MATERIAL PROVIDED:
━━━
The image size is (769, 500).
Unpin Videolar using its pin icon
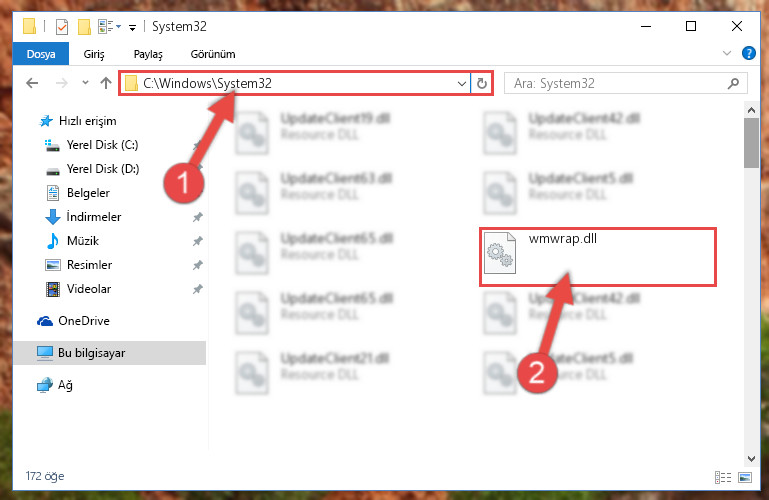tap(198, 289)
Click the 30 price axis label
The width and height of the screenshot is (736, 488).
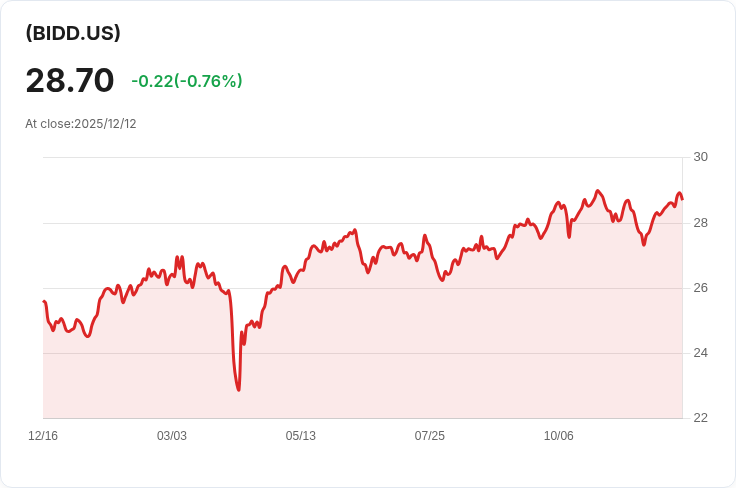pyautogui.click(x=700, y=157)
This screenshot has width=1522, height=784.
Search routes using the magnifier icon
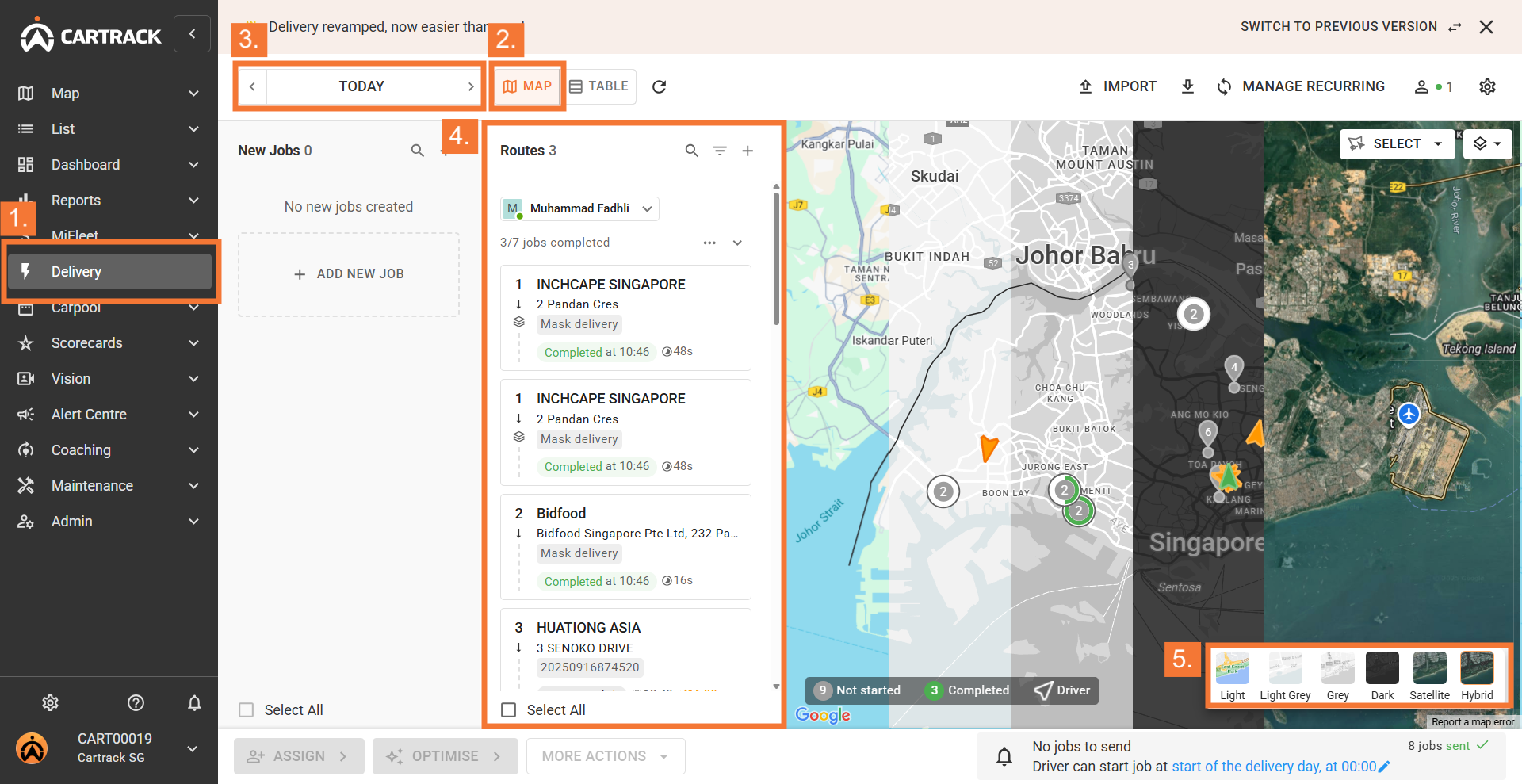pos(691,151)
━━━
TRY IT: Copy each entry above exactly; drop the pictures.

TASK RESPONSE:
The image size is (769, 500).
Unpin Videolar using its pin icon
tap(198, 289)
Click the 30 price axis label
The width and height of the screenshot is (736, 488).
pyautogui.click(x=700, y=157)
This screenshot has width=1522, height=784.
Search routes using the magnifier icon
pos(691,151)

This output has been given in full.